Naim Babüroğlu Arap-İsrail sorununun zamanla İsrail-Filistin sorununa indirgenmesine ardından da İsrail-Hamas sorununa indirgenmesine dikkat çekiyor ve şu minvalde konuşuyor: “Hamas, Batı dünyası tarafından terör örgütü olarak tanınıyor. İsrail’in Araplar ile olan çatışmayı bu şekilde zamanla bir terör örgütü olan Hamas ile mücadeleye indirgemesi İsrail’in elini güçlendirdi. Böylece Filistin’deki sorun “İsrail, terör örgütü ile mücadele ediyor”a evrilmiştir. Bu algı, İsrail’in stratejik bir başarısıdır. Zira oluşturulan bu algı neticesinde Filistin ortadan kaldırılmıştır.“
Irak’taki Kürt Federe Yönetiminin varlığına karşı çıkan Naim Babüroğlu’nun Türkiye’nin Kürt sorununda İsrail’e benzer bir strateji geliştirmesi gerektiğini ima ettiği söylenebilir. Yani “Kürt sorunu yoktur, PKK sorunu vardır” denilerek Türkiye’deki Kürt gerçeği PKK ile sınırlandırılarak yok sayılacak, böylece Türkiye’de sanki Kürtler temel insan haklarından mahrum değilmiş gibi bir algı oluşturulacak. Kürt realitesini red ve inkar etmeyi öngören bu Türkçü kemalist zihniyet, Kürt sorunundan bahsederken sorunu “PKK ve terör” gibi terimlerle dillendirip Kürt sorununu marjinalleştirecek bir dil ve strateji geliştirilmesi gerektiğini öngörüyor.

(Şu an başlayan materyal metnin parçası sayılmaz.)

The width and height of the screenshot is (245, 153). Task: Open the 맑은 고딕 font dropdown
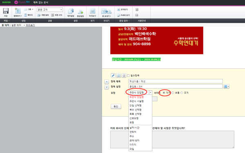pos(50,10)
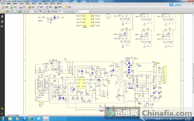Open the Help menu in the menu bar
Viewport: 194px width, 121px height.
tap(59, 4)
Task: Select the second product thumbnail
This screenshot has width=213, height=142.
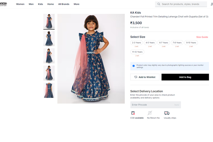Action: click(x=49, y=39)
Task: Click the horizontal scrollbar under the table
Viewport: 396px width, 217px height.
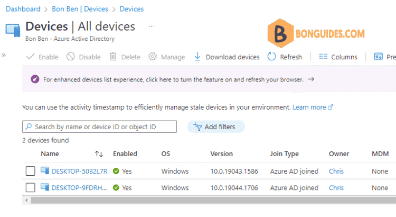Action: [211, 201]
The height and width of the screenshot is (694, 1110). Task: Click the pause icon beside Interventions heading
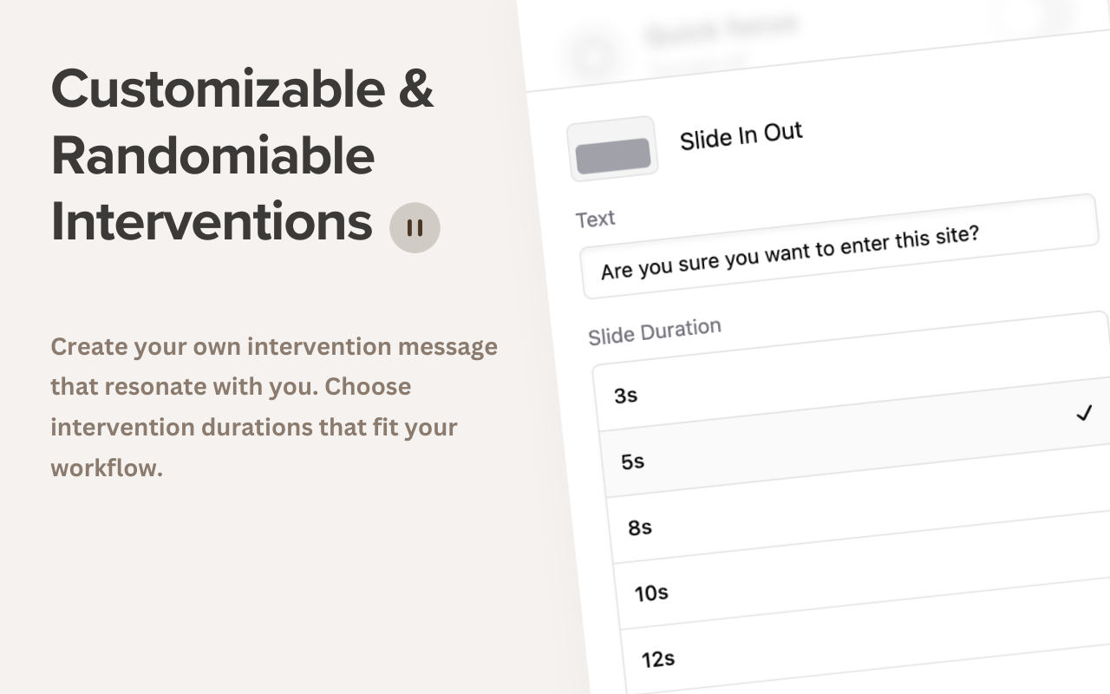coord(415,227)
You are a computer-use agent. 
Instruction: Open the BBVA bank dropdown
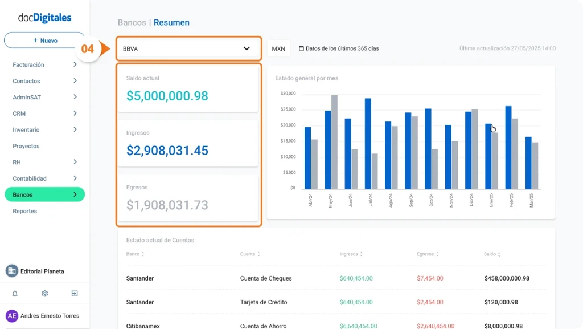pos(188,48)
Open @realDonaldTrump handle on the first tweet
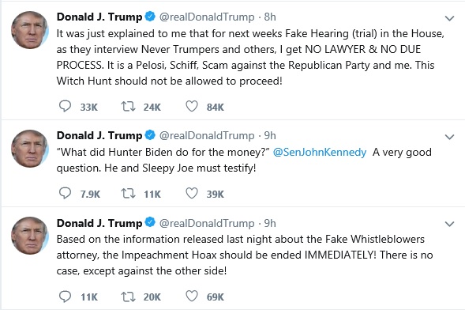 click(207, 17)
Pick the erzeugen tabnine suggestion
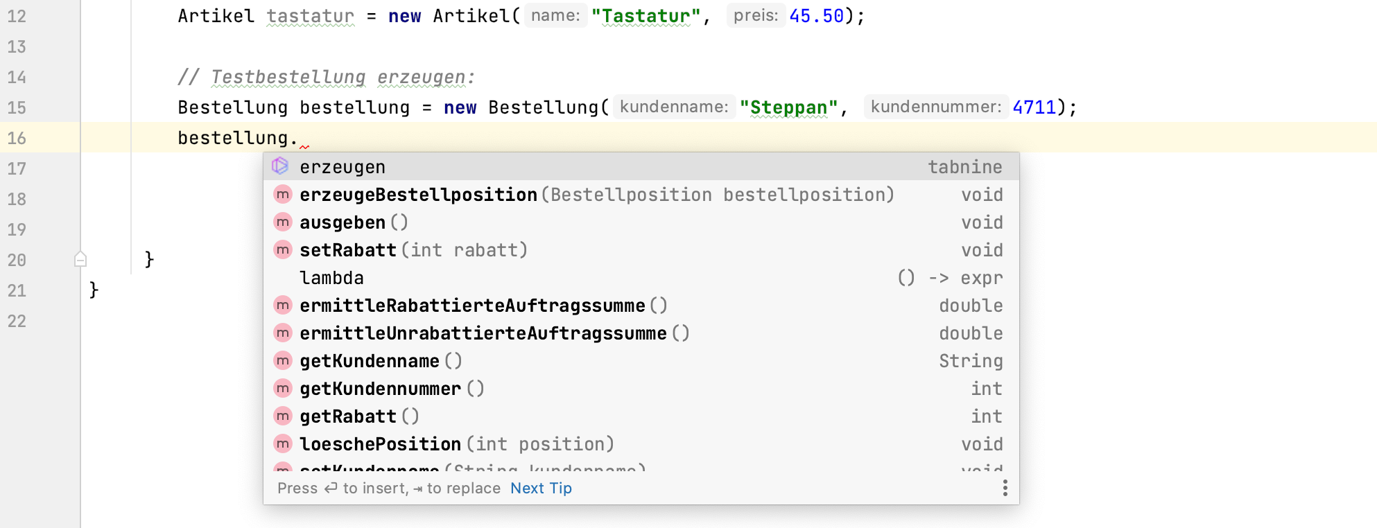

Kısaca, Kürt sorunu yoktur, PKK sorunu vardır denilerek Kürtler’in anadil vb temel insan haklarına cevap verilmediği gibi Kürtler’in haklı ve meşru talepleri de hem yerel hem de uluslararası çapta “terör” gölgesinde yok sayılmak isteniyor. Naim Babüroğlu Kuzey Irak Kürt Yönetimini Türkiye’ye bir tehdit olarak görerek Kürt sorununu yok saymak isteyen bu zihniyeti savunanlardan biri olduğu izlenimi uyandırıyor.
Naim Babüroğlu, ABD’nin Irak savaşında Türkiye’nin Kuzey Irak’ta bir Kürt yapılanmasına engel olamamasını hayıflanarak anlatıyor. Yani bu zihniyet Türkiye sınırları dışında ve PKK ile hiçbir bağı olmasa bile her türlü Kürt devletine karşı çıkıyor. Bu yüzden Türkiye’nin Güney’inde bir Kürt devleti yerine Arap devletinin varlığı destekleniyor.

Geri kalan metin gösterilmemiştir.